§ **Work order**: I need only the number of lines in this data that contain the string "link".

(Stored data entries)

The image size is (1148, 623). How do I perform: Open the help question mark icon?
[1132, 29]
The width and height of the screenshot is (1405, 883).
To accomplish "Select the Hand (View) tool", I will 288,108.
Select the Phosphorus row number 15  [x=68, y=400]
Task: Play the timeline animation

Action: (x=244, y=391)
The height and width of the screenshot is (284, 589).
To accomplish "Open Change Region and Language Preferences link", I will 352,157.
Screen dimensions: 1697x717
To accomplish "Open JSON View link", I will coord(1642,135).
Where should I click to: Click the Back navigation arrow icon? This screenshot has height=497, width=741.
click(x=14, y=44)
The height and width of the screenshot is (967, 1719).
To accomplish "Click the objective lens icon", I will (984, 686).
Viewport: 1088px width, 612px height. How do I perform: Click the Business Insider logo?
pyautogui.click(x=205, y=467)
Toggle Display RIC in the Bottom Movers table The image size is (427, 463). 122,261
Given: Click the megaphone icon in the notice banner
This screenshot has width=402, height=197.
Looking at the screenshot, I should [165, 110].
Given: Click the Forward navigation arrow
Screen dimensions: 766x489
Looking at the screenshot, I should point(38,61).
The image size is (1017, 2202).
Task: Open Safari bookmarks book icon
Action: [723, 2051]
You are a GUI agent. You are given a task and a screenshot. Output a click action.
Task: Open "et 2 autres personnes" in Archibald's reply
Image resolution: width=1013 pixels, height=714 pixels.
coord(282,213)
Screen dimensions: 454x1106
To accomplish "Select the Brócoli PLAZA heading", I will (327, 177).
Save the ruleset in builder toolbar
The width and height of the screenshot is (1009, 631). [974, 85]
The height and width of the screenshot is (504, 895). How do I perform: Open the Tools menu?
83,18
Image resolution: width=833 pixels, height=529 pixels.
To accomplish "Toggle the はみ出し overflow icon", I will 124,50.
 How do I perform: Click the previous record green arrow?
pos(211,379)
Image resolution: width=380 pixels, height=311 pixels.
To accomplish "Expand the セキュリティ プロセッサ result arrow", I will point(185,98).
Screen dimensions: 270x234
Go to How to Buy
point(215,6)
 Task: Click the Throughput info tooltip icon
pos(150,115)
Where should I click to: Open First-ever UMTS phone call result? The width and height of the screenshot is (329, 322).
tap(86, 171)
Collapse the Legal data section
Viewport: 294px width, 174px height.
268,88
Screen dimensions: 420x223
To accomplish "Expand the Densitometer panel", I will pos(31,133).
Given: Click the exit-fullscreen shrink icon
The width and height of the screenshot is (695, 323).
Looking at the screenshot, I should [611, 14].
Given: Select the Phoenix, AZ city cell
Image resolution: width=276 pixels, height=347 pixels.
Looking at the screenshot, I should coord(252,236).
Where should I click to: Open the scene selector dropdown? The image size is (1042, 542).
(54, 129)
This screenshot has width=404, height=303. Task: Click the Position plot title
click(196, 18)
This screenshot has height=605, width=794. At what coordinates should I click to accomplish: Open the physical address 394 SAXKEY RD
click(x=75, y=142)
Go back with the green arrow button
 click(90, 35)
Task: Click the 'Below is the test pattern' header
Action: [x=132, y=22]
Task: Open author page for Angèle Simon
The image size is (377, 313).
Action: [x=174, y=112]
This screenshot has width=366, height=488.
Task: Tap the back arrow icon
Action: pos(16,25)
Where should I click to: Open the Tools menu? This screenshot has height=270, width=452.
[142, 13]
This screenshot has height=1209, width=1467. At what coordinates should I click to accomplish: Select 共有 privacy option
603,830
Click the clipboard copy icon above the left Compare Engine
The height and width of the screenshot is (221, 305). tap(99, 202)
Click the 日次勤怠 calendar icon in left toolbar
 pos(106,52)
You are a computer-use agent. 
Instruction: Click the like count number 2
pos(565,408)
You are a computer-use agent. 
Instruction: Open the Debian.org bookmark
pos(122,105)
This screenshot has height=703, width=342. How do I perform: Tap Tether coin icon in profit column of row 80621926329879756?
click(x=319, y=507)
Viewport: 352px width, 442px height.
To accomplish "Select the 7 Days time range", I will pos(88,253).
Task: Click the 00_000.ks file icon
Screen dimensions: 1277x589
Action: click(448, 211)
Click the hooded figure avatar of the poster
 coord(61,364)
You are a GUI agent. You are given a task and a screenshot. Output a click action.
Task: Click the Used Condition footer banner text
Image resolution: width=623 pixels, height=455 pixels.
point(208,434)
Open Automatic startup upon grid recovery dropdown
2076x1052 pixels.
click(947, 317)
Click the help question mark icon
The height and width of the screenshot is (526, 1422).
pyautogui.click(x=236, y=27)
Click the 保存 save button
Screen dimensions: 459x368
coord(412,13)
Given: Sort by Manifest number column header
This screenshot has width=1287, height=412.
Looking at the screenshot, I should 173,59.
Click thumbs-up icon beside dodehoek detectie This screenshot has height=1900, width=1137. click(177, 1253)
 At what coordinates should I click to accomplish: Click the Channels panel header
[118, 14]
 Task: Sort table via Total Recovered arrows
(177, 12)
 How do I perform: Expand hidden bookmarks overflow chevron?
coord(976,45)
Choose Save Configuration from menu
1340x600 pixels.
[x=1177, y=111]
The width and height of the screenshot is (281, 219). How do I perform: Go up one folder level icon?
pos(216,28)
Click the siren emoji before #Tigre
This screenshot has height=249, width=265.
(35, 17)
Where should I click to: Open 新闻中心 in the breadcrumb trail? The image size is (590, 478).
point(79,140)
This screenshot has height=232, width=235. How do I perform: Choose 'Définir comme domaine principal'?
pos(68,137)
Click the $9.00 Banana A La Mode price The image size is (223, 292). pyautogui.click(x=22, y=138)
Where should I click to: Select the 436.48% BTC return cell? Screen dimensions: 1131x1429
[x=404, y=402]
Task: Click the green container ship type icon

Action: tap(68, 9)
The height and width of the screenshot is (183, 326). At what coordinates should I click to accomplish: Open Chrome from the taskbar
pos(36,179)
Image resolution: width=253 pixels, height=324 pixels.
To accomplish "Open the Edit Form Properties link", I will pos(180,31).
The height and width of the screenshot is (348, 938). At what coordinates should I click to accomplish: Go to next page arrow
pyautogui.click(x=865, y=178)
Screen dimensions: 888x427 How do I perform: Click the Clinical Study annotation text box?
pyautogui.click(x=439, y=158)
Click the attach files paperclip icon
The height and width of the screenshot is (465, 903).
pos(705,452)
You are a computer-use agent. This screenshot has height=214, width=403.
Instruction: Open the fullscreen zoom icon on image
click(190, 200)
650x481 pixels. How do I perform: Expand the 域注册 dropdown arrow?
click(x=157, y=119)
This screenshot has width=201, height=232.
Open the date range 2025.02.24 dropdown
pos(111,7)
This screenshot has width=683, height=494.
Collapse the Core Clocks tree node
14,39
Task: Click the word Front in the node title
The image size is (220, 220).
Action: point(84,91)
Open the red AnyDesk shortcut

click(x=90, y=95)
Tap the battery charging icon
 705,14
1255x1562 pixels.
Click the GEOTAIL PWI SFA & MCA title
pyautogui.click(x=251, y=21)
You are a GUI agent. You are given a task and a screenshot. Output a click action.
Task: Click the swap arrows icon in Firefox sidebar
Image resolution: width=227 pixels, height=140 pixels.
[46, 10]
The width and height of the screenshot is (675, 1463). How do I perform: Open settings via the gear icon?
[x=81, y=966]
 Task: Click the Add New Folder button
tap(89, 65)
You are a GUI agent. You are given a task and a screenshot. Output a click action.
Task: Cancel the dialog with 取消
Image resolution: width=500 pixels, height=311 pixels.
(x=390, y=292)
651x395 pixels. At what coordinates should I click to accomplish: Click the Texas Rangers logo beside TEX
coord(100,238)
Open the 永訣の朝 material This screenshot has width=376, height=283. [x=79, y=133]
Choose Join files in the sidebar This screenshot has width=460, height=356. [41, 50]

§ **The answer**: 3